[DATA SHOWN Boundary: Start]

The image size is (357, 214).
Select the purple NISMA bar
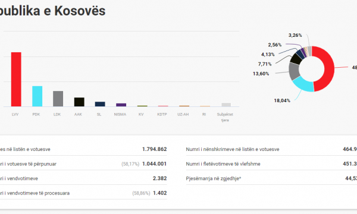coord(121,105)
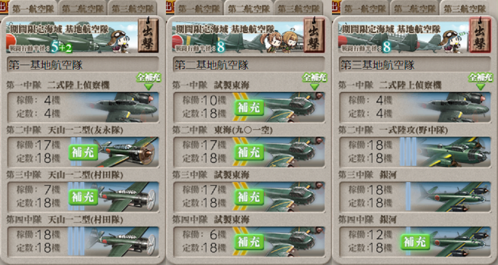Resupply the 天山一二型(村田隊) third squadron with 7 planes
This screenshot has height=265, width=498.
coord(83,197)
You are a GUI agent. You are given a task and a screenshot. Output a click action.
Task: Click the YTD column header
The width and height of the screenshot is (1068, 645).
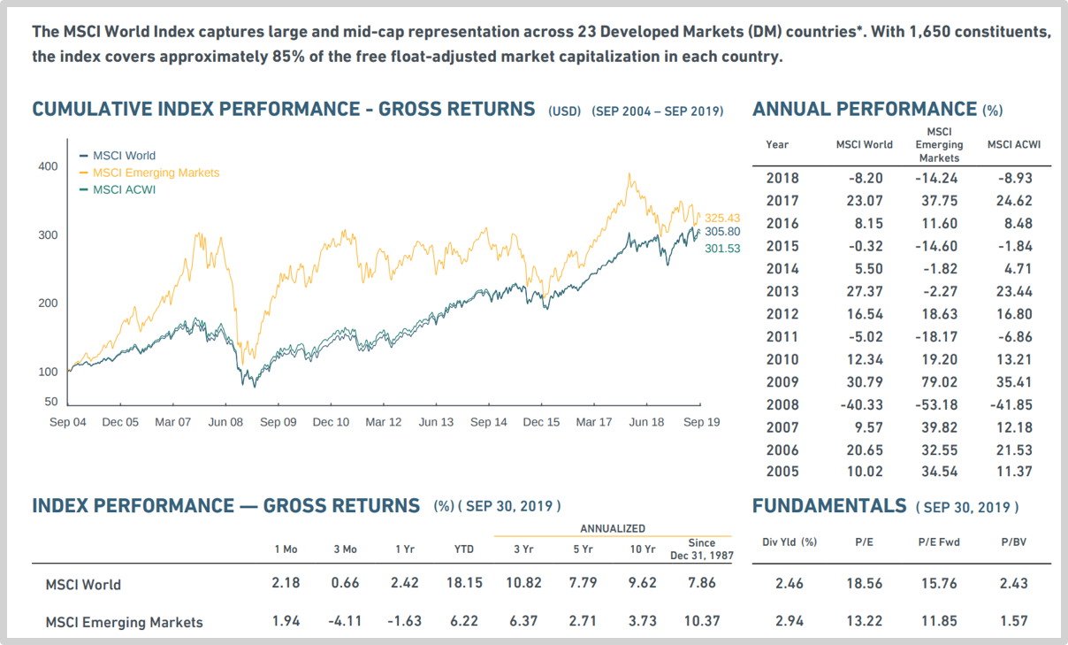point(463,549)
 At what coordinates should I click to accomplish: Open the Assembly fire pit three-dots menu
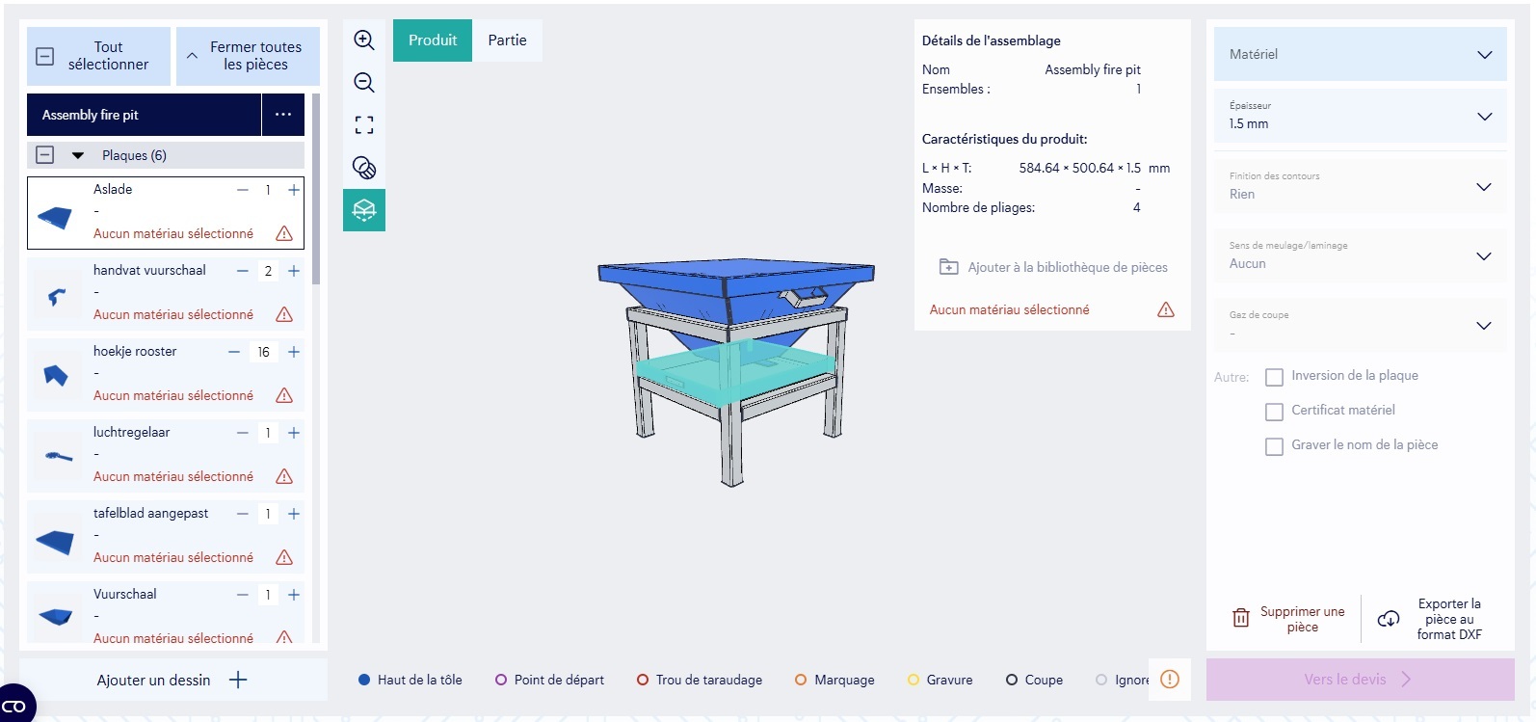(283, 115)
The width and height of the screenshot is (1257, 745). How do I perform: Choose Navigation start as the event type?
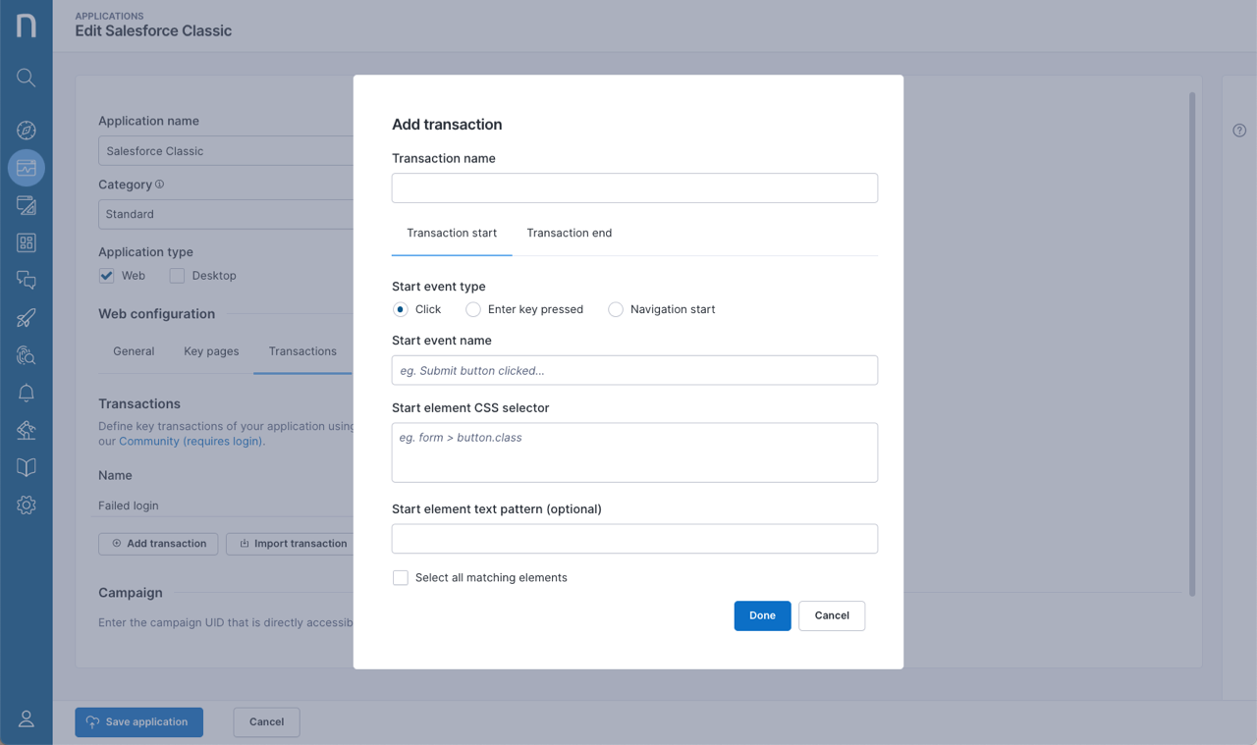click(616, 309)
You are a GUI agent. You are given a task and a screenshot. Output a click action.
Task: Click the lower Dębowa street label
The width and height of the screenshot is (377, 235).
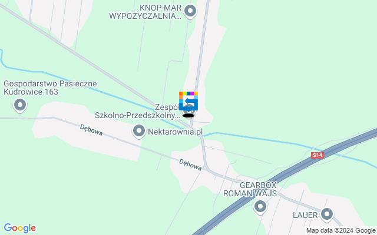[190, 165]
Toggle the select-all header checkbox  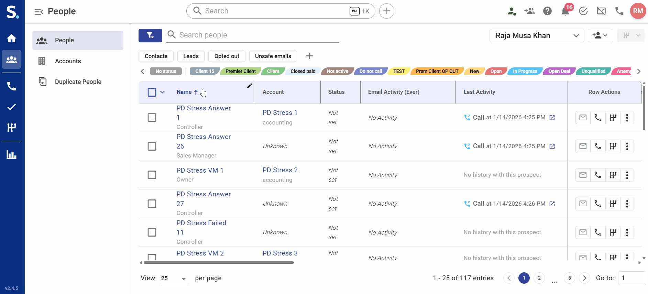[152, 92]
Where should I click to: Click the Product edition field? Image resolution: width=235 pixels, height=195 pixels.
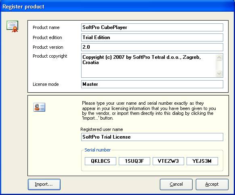coord(152,37)
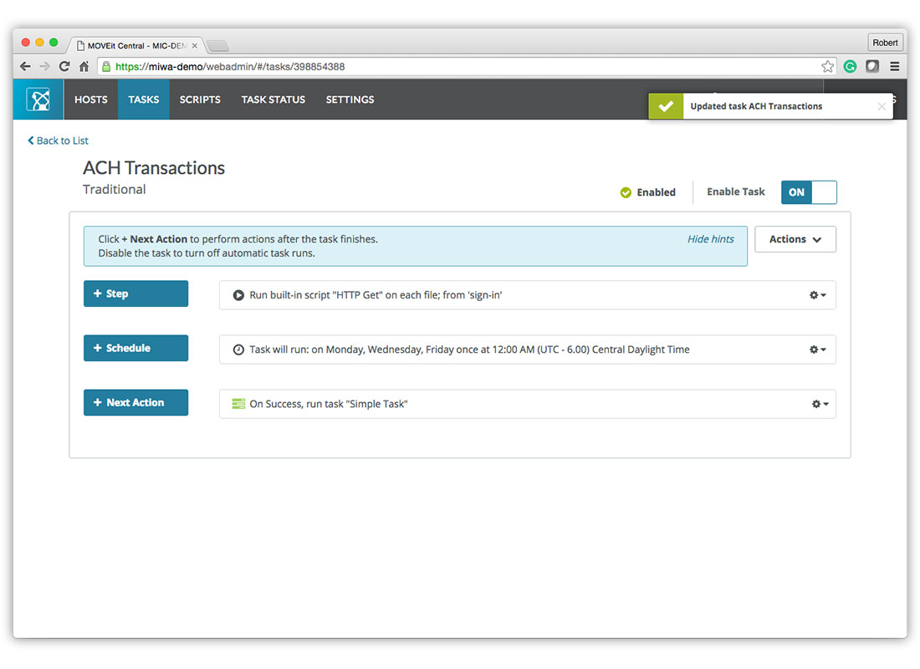920x669 pixels.
Task: Bookmark page with star icon
Action: (827, 67)
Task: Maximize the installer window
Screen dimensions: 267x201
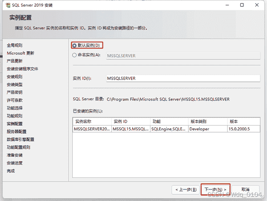Action: pos(241,5)
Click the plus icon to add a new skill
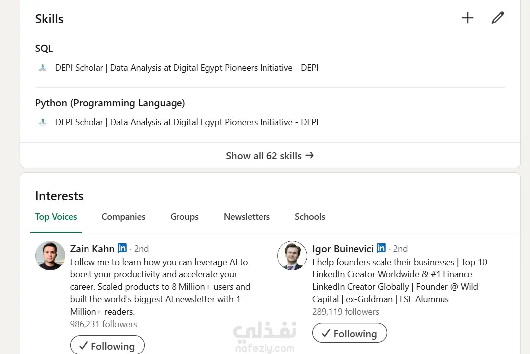 pyautogui.click(x=468, y=17)
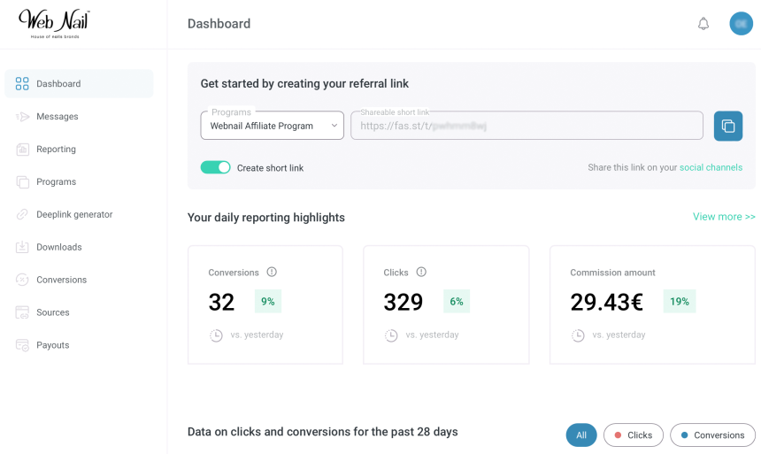Open the social channels link
Viewport: 761px width, 454px height.
[711, 167]
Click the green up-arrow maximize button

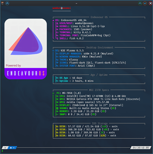(140, 3)
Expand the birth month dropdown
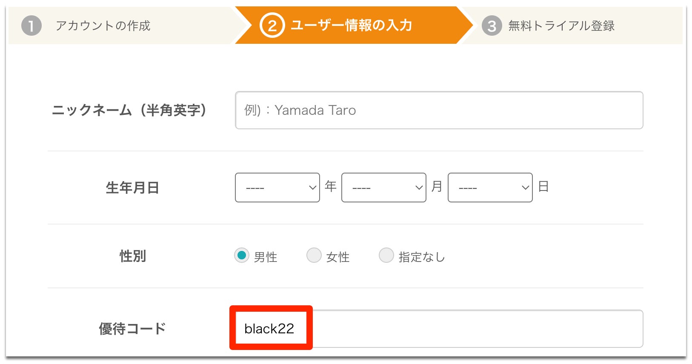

[DATA SHOWN Boundary: End]

PROBLEM DETAILS >> Please transcribe exactly the line containing "Where should I" and every later line through the end of the records above, omitting pictures.

OUTPUT OF THE TASK >>
Where should I click to: Click the Product edition field? Image resolution: width=235 pixels, height=195 pixels.
coord(152,37)
920x669 pixels.
Task: Bookmark page with star icon
Action: (827, 67)
Task: Maximize the installer window
Screen dimensions: 267x201
Action: pos(241,5)
Click the plus icon to add a new skill
 pyautogui.click(x=468, y=17)
Open the social channels link
Viewport: 761px width, 454px height.
[711, 167]
Click the green up-arrow maximize button

(140, 3)
Expand the birth month dropdown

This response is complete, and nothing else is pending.